The CASSIOPEIA trial we have now a median follow-up of nearly seven years, so it’s an old trial now. It randomised newly diagnosed myeloma patients transplant eligible between two groups, two arms, VTd or dara-VTd induction consolidation and a graft in the two arms. For patients who were able to achieve a partial response to this first step there was a second randomisation between two arms of maintenance – either daratumumab or just observation until two years, up to two years. This trial, everybody knows that this trial showed that the incorporation of an anti-CD38 with a triplet allowed to increase very significantly both PFS and OS in patients. But the presentation I gave here was about MRD because it was one of the first trials where we assessed MRD at many timepoints – post-induction, post-consolidation, during the maintenance phases at six months, one year, two years and after the maintenance during the follow-up phases, one year, two year, three years. This is important because we now know that one negative MRD timepoint is good but it’s better to have a maintained, a sustained, MRD negativity. So this follow-up is very important.
In this study we learned many things but in summary we learned that Flow and NGS techniques are equivalent, there is a very good correlation between the two techniques, because we assessed both at many timepoints in this trial. We learned also that to reach a negative MRD at post-induction is very important in terms of PFS and it shows to us how it is important to optimise this induction phase of treatment in myeloma.
At the following timepoints we saw that clearly the patients that reached the highest rates of MRD negativity at 10-5 but also 10-6 are those who have dara-VTd at induction consolidation and daratumumab maintenance. It allows the better PFS including in what we called high risk patients at this time but now maybe it could change. But at this time we have deletion 17p and t(4;14) and with daratumumab it’s better.
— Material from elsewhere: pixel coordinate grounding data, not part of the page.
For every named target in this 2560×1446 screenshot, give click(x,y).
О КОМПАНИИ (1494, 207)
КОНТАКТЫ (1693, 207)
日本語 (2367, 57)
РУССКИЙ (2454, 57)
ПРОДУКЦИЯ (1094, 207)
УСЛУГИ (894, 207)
What do you think will be the clinical impact of this study?
It’s difficult for me to say because I’m a biologist so I don’t treat the patients. But what I can say is that clearly the incorporation of an anti-CD38 in the triplet is mandatory now. It’s clearly a benefit in terms of PFS and overall survival. Another important thing is the role of the maintenance in the treatment. Here we had a comparison between daratumumab alone maintenance and observation. We saw other clinical trials such as PERSEUS and [??] when daratumumab was combined with lenalidomide versus lenalidomide alone and definitely we feel that this intensive maintenance leads to a better survival, maybe in particular for high risk patients.